5 Begründend führte das Verwaltungsgericht in beiden Verfahren zusammengefasst aus, dass das verfahrensgegenständliche Produkt (CBD Öl) mehrere typische Kennzeichnungselemente für Lebensmittel bzw. Nahrungsergänzungsmittel enthalte. Es seien die im Gutachten der AGES getroffenen Schlussfolgerungen, dass das Produkt zwar offiziell als Aromaprodukt gekennzeichnet sei, aber tatsächlich vorwiegend oral eingenommen werden solle, für das Verwaltungsgericht schlüssig und nachvollziehbar, sodass das verfahrensgegenständliche Produkt aufgrund seiner Gesamtaufmachung und der zu erwartenden tropfenweisen Einnahme in die Lebensmittelkategorie der Nahrungsergänzungsmittel falle.

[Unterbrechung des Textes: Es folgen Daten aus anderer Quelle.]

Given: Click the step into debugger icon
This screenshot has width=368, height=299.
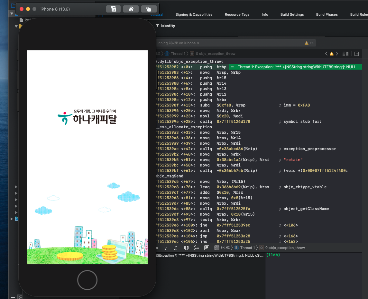Looking at the screenshot, I should point(166,248).
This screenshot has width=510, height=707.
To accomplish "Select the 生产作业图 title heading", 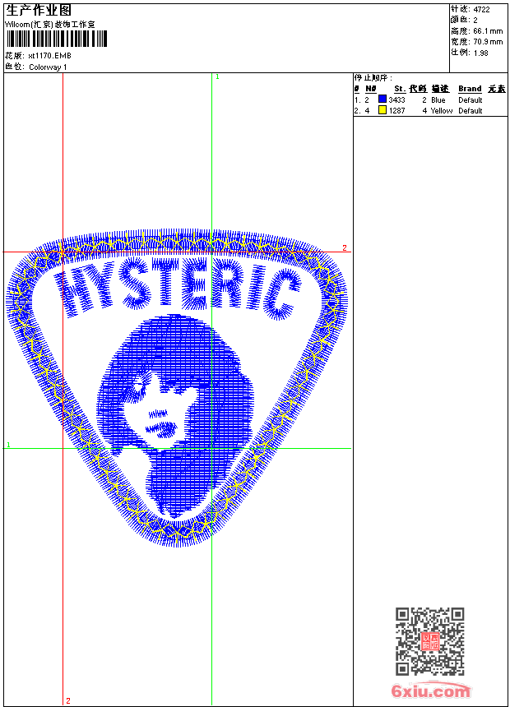I will (x=39, y=11).
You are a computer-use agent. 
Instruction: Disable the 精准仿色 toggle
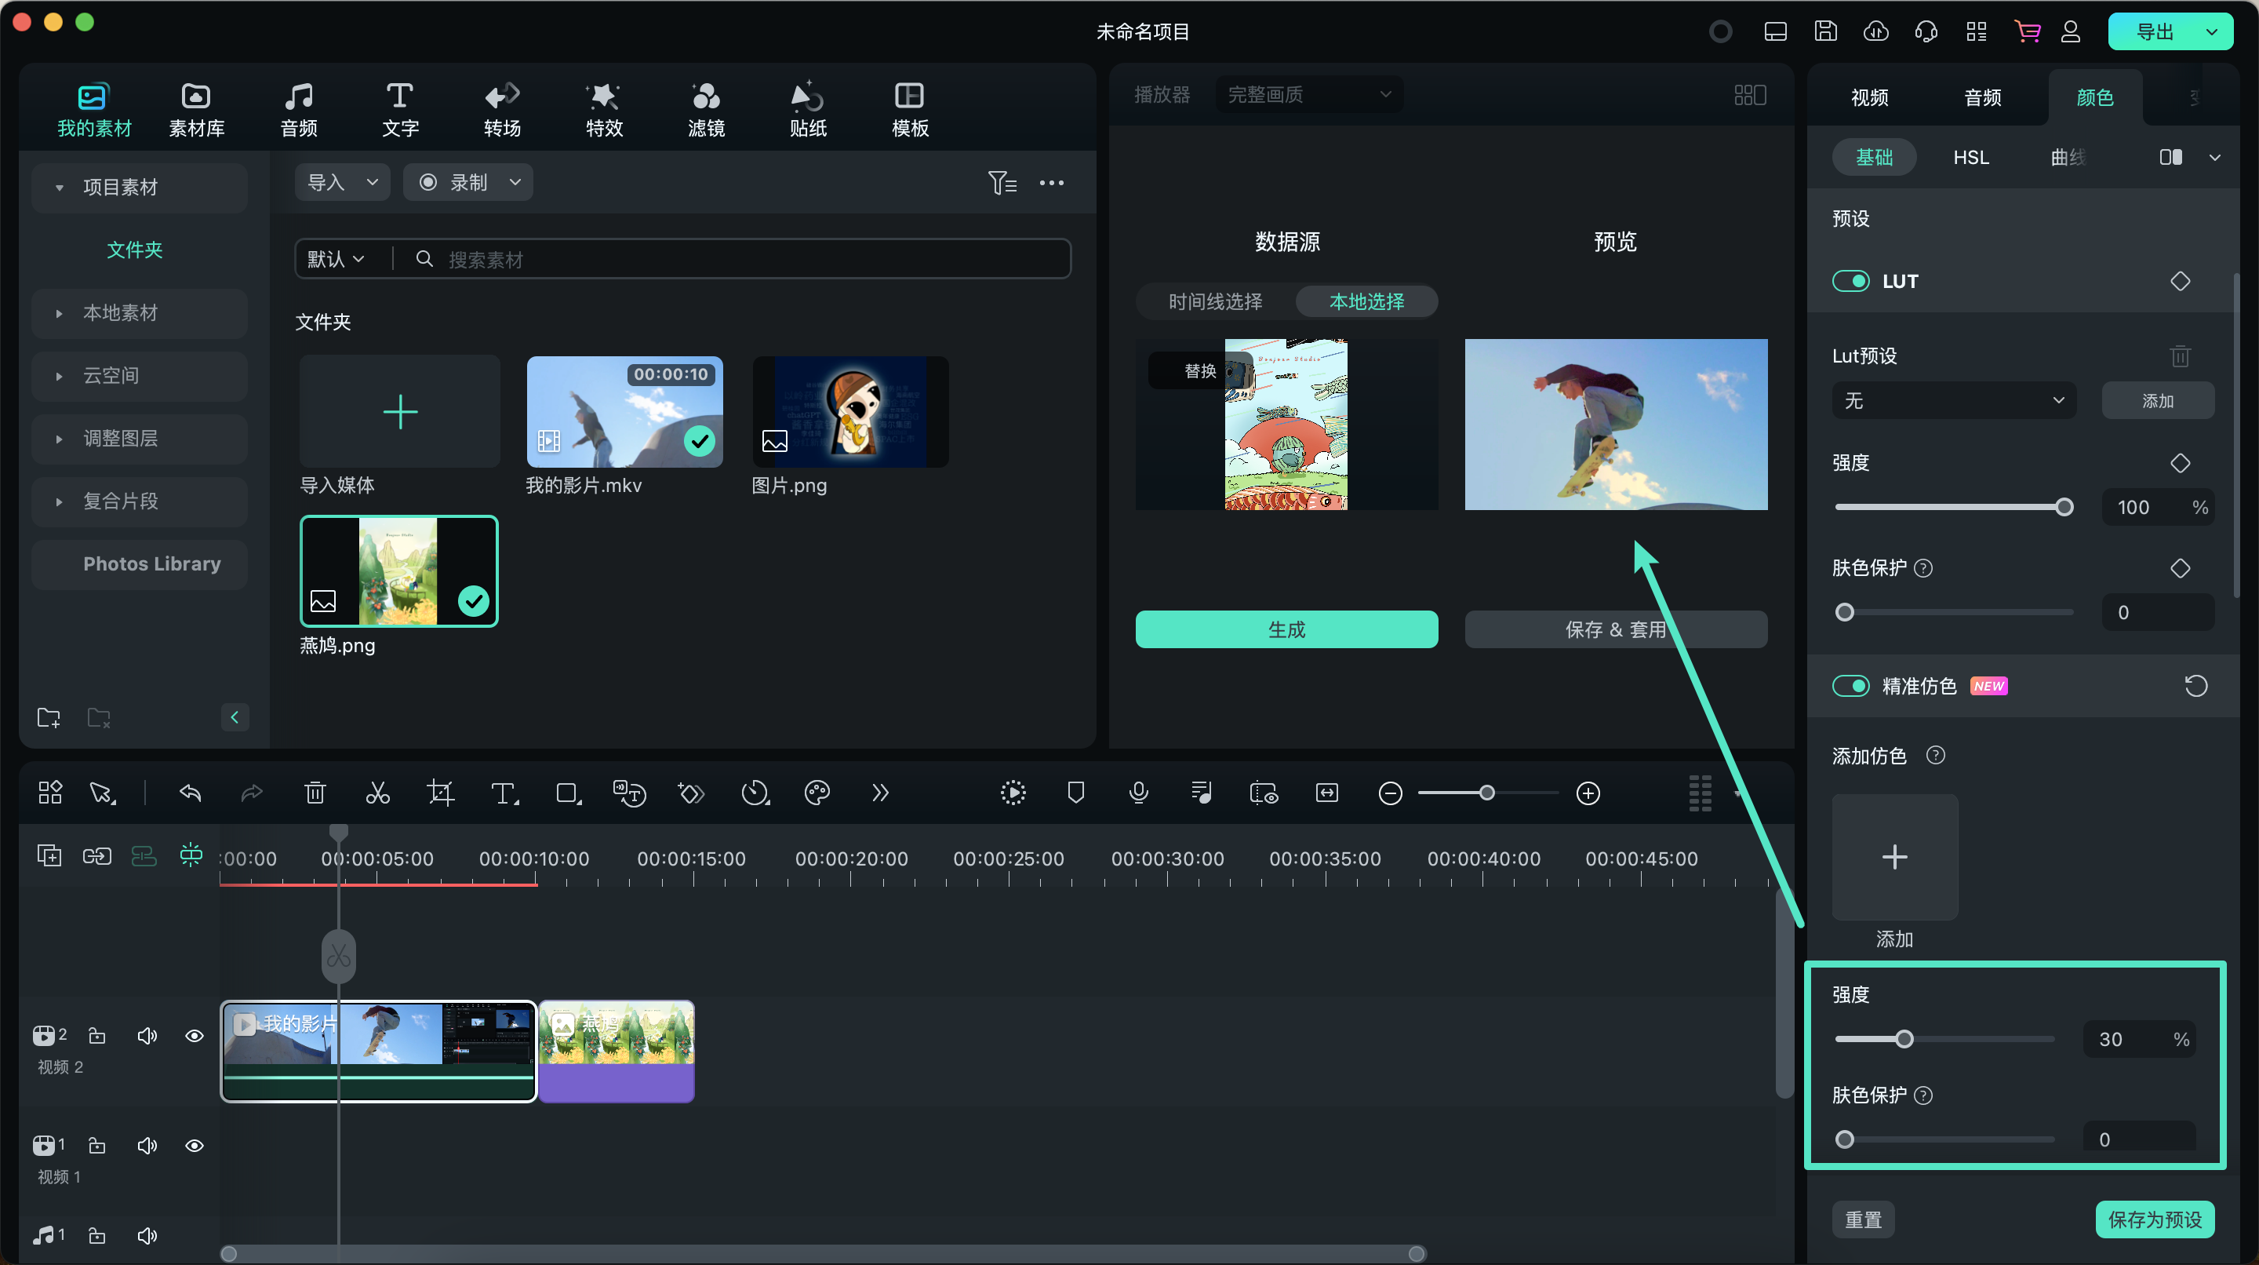(x=1850, y=686)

6 Gegen diese Erkenntnisse erhob die Revisionswerberin Beschwerde an den Verfassungsgerichtshof. Der Verfassungsgerichtshof trat dem Verwaltungsgerichtshof diese Beschwerden nach Ablehnung ihrer Behandlung mit Beschluss vom 21. Juli 2022, E 1549/2022 7 und E 1550/2022 7, gemäß Art. 144 Abs 3 B VG zur Entscheidung ab. Der Verwaltungsgerichtshof hat die Revisionsverfahren wegen ihres persönlichen, sachlichen und rechtlichen Zusammenhanges zur gemeinsamen Beratung und Entscheidung verbunden.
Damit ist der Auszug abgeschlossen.